Bu maç ders olmalı

İsmine yakışan bir mücadele ile Süper Final, Şükrü Saracoğlu’nda başladı. Fenerbahçe ve Trabzonsporlu oyuncular futbolun her türlü pozisyonunu ortaya koyup kazanmak adına müthiş mücadele ettiler. Fener’in golünü attığı 36. dakikaya kadar daha çok şut çeken, daha etkili pozisyona giren taraf Trabzon oldu.

Dakikalar ilerledikçe bordo-mavili ileri uç elemanlarının topu saklayamayan, taşıyamayan hatta ligin gol kralı olan Burak’ın topa ayağını bile süremediği görüldü. Tabi Trabzon cephesinde bunlar olurken, Fenerbahçe daha akıllı ve basit ataklar yapmaya başladı. Doğal olarak da etkili oynamaya başladı. 36’da Cristian’ın uzaktan şutunda Tolga topu görmemesinin ve hatalı yer tutmasının cezasını çekti ve Trabzon’un mağlup duruma düşmesini engelleyemedi.

Fenerbahçe galip duruma geçmenin morali, Trabzon da pozisyonsuz bir gol yemenin şaşkınlığı ile ilk yarıda mücadele etmeye devam etti. Bence Trabzonlu futbolcular ilk yarıda emeklerinin karşılığını skor olarak alamadan soyunma odasına gitti.

İkinci yarı mücadelenin kaldığı yerden başladığı bir mac oldu. Ama eksik olan, Trabzonspor ileri uç elamanlarının, orta saha ve savunma arkadaşlarına hiçbir katkıda bulunmadığı idi. Bazen ileride pozisyon bulamazsan da rakip savunmayı rahat çıkartmayarak takımına katkıda bulunursun. Maalesef Trabzonspor’un hücum elemanları uzun süre takımına hiçbir katkıda bulunmadılar. Cristian, attığı golün dısında asist yaparak Fenerbahçe’yi 2-0 öne geçiren pası verdi. Aslında yenilen goller ve iyi oynamaya rağmen alınan skor Trabzonspor’a ders olmalı.

Trabzon sezon basında savunma kurgusunda hata yapmıştır ve bu sezon bunun cezasını ağır sekilde çekmiş ve çekmeye devam ediyor. Savunması göbekte ağır.

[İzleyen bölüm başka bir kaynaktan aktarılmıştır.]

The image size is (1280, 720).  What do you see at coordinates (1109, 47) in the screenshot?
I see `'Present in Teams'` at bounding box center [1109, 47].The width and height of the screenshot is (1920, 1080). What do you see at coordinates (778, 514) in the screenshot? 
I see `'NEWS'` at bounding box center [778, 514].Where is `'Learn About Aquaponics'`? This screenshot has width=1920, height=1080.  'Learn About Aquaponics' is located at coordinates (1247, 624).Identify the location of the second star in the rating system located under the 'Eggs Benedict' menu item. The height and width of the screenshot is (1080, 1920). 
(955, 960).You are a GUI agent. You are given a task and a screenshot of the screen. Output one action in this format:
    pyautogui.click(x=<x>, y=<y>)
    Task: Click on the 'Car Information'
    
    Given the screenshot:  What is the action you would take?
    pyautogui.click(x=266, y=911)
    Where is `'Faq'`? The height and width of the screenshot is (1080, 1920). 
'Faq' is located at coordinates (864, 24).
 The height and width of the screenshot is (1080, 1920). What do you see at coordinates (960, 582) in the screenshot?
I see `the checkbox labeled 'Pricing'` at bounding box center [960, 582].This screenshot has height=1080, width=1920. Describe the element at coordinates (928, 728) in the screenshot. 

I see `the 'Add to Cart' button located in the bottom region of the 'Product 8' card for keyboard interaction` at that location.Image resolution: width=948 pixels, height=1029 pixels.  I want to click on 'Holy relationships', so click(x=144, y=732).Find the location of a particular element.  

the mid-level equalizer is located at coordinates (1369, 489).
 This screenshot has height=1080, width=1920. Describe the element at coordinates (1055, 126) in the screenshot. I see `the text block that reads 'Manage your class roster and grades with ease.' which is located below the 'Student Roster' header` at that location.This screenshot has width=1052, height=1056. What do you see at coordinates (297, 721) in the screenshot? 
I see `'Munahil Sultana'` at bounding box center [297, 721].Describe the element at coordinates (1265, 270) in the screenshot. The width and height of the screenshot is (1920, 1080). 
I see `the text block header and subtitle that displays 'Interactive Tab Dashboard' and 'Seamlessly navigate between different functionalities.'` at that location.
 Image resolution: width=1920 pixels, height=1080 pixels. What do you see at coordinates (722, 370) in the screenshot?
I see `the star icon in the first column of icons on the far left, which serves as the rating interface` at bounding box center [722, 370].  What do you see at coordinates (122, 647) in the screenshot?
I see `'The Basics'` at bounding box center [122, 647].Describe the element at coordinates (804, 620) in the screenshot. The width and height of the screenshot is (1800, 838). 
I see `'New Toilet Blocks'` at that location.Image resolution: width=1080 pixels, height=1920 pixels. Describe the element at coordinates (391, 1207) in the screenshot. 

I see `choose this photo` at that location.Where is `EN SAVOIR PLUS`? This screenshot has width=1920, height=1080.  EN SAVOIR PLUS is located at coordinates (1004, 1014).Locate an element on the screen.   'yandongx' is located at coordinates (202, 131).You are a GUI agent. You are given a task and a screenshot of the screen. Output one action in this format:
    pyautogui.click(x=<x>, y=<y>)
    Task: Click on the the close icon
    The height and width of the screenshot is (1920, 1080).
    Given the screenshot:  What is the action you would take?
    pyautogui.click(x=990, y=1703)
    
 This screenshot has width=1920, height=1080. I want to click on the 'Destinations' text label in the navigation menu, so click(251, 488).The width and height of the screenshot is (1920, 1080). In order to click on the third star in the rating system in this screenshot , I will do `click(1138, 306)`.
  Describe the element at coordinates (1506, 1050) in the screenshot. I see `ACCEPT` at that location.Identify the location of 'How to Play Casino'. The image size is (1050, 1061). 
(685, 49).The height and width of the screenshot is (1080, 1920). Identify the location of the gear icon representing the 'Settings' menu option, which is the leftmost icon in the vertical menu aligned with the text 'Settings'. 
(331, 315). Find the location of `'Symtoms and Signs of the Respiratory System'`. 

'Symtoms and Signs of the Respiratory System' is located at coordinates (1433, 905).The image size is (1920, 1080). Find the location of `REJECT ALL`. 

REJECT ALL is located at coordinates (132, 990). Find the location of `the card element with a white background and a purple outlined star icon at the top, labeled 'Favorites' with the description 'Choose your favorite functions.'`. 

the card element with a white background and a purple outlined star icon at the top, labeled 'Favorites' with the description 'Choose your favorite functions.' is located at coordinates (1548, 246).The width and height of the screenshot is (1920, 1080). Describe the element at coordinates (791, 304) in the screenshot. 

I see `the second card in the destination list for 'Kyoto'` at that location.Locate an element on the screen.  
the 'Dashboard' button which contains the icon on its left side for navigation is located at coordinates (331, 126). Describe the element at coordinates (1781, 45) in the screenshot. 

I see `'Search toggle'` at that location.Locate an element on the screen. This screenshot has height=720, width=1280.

Araya atılan her top gol pozisyonu oluyor. Kenar oyuncular ise maalesef kademe hatası yapmaktan taraftarı yordu. Netice olarak Trabzon hücum futbolcularının kaybolduğu maçta canlıymış gibi gözüküp çok pozisyon hatası yaptı. Fenerbahçe ise daha organize idi.